North Korea: Elections – Missile Tests – Family Reunions: “Same Procedure as Every Year?”

A Q&A with Friedrich Lohr, faculty member in the Master’s in Global Studies and International Affairs program and former German Ambassador to North Korea

 

One year after a self-induced crisis over North Korea, less than one week after its latest missile test and less than three weeks after a long-awaited inter-Korean family reunion the new leadership of the “Democratic People’s Republic of Korea” (DPRK) elected its parliament. Is there a logical sequence in these events?

According to the North Korean constitution, the “Supreme People’s Assembly” is elected every five years.  The previous election was held on March 8, 2009, so it was due and its outcome predictable: 99.98% of the registered voters cast their vote on March 9, 2014 and 100% acclaimed leader Kim Jong Un. It is notable that six of the 687 assembly members represent the “General Association of Korean Residents in Japan,” a shrinking group of Korean Japanese who feel loyal to North Korea. The assembly is a rubber-stamp parliament without influence, meeting only two or three times per year to tick off the budget and laws presented by the leadership. Membership in this assembly is thus rather honorific; all candidates are pre-selected by the Korean Workers’ Party. Nevertheless, changes in the composition of the membership may reflect subtle acts of rebalancing among the secretive country’s nomenklatura. The election itself took place in an “atmosphere of popular elation” – and besides that it was a discreet census that will allow the government to “unmask” defectors – lately more than 1,500 per year. Again, the regime succumbed to the symbolism of numbers: the deceased leader Kim Jong Il held constituency 333 while Kim Jong Un represents constituency 111, named after Mount Paektu, the sacred mountain of all Koreans. The staging of the election also shows that Kim Jong Un now feels safe enough in his position of power to stage the show of general popular acclamation.

And here the missile tests come in?

There is a difference between launches of short-range missiles usually fired as a sort of political message and the launch of ballistic missiles that breach the October 2006 U.N. sanctions which North Korea has chosen repeatedly to repudiate. In the present instance the tests were almost predictable provocations to signal North Korea’s concern about the annual military exercises jointly held in February/March by United States and South Korean forces named Key Resolve and Foal Eagle.  Both exercises are used by the North Korean regime to instill fear in their population to rally them behind it.   This year’s missile tests were much more restrained in size than those of early 2013. One year after Kim Jong Un’s formal access to full power, North Korea staged a military crisis, partly as a consequence of new U.N. sanctions imposed by Security Council Resolution 2087. It held its third nuclear test, denounced the 1953 armistice agreement, shut down a joint industrial complex at Kaesong just north of the Demilitarized Zone on the border between the two Koreas and even threatened an all-out nuclear war against the U.S.  When the Obama administration called its bluff and refused concessions, North Korea declared victory, ended the crisis posture and aftersome face-saving time reopened Kaesong.  Further military provocations are to be expected whenever important events in North Korea or, more likely, in the south, furnish a pretext (Next possible venue: Kim Il Sung’s birthday on April 15).
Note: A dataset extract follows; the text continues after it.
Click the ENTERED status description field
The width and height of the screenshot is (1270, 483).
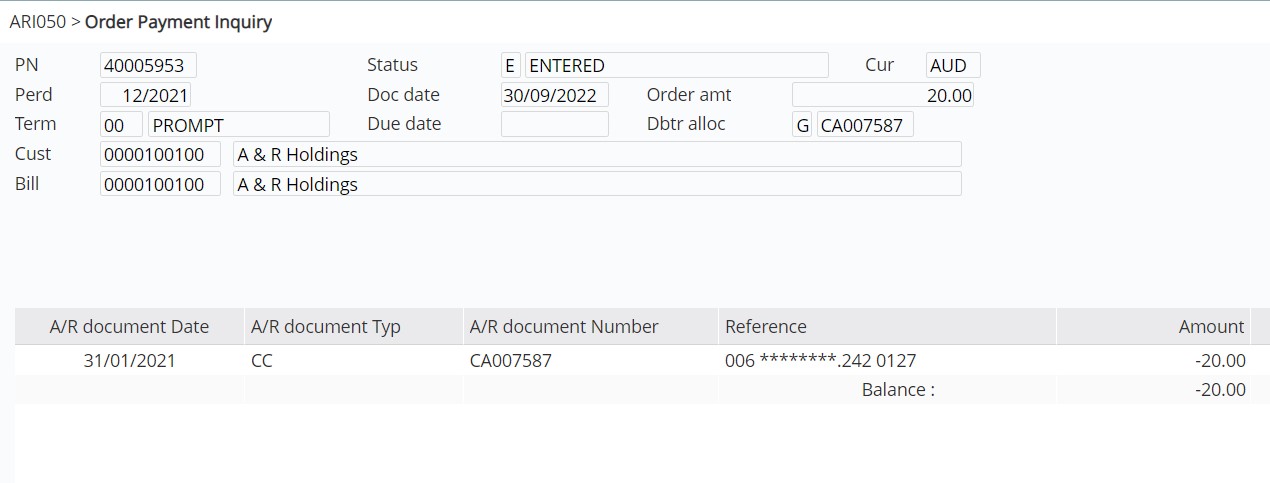click(676, 66)
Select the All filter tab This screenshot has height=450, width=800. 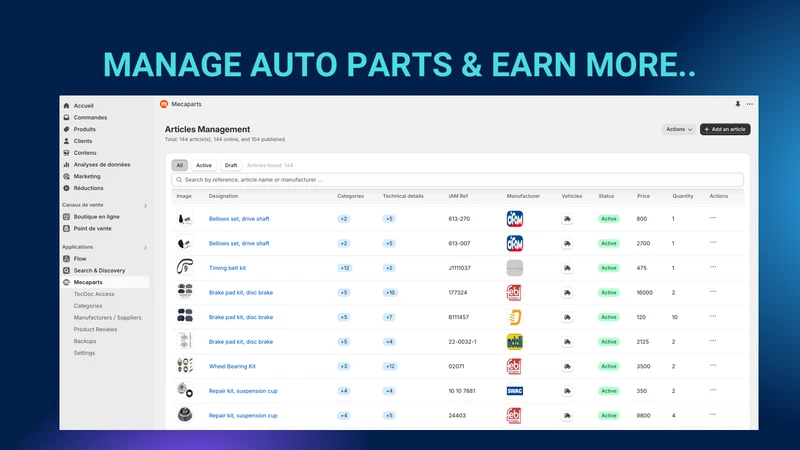click(180, 165)

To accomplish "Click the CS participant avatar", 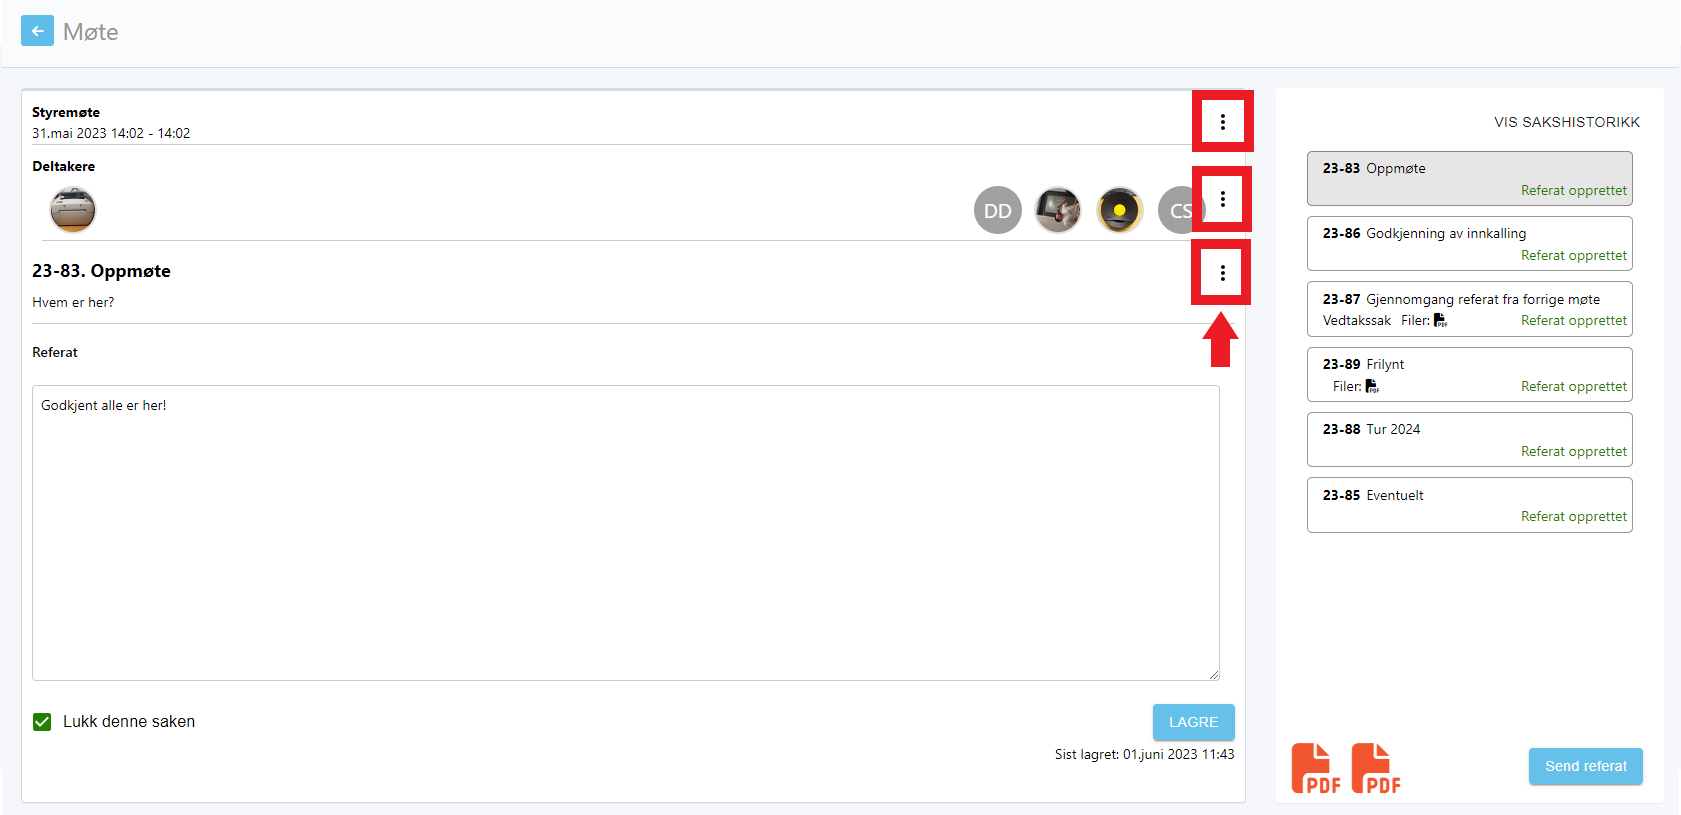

China, its government and its population, has shown increasing anger with its saber-rattling partner. North Korea’s sole ally that famously used to see its closeness to North Korea like “lips and teeth” has grown increasingly impatient with the Kim regime. Chang Song Taek, Kim’s uncle executed on December 12, 2013, was, after all, a key liaison figure to China. The crossing of North Korea missile’s trajectory near a China Southern flight path last week made China’s foreign ministry publish the fact that it had voiced its “deep concern” to North Korea. But the Chinese government is in a quandary: It has invested heavily in the North Korean economy and sees the Kim regime as a counterweight to U.S. influence in Seoul whilst privately abhorring its inhuman and inefficient nature. It has drawn a red line though, stating that it will not tolerate a war near its borders – a warning signal to the North to not overdo things.

Inter-Korean relations seemed to have improved, though, given the recent family reunions between the North and the South? 

For the first time in three years some 100 South Koreans were allowed to cross the border into North Korea on February 20, 2014 to meet close relatives they had not seen for decades, most of them not since the end of the Korean War. The resort in North Korea’s Diamond Mountains where the reunions take place have been fully financed by South Koreans. North Korea had given the green light possibly as a sign of acceptance of South Korea’s first female president, Park Geun-hye, who a year ago had been vilified by North Korea. Pyongyang made it clear though that there will be no more family reunions likely in the near future – a clear sign that North Korea wants to be paid off first for its humanitarian concession. And when South Korea will have provided food or energy supplies, the circle of provocation – threats, extortion, and humanitarian gestures – quite possibly may go on into another round.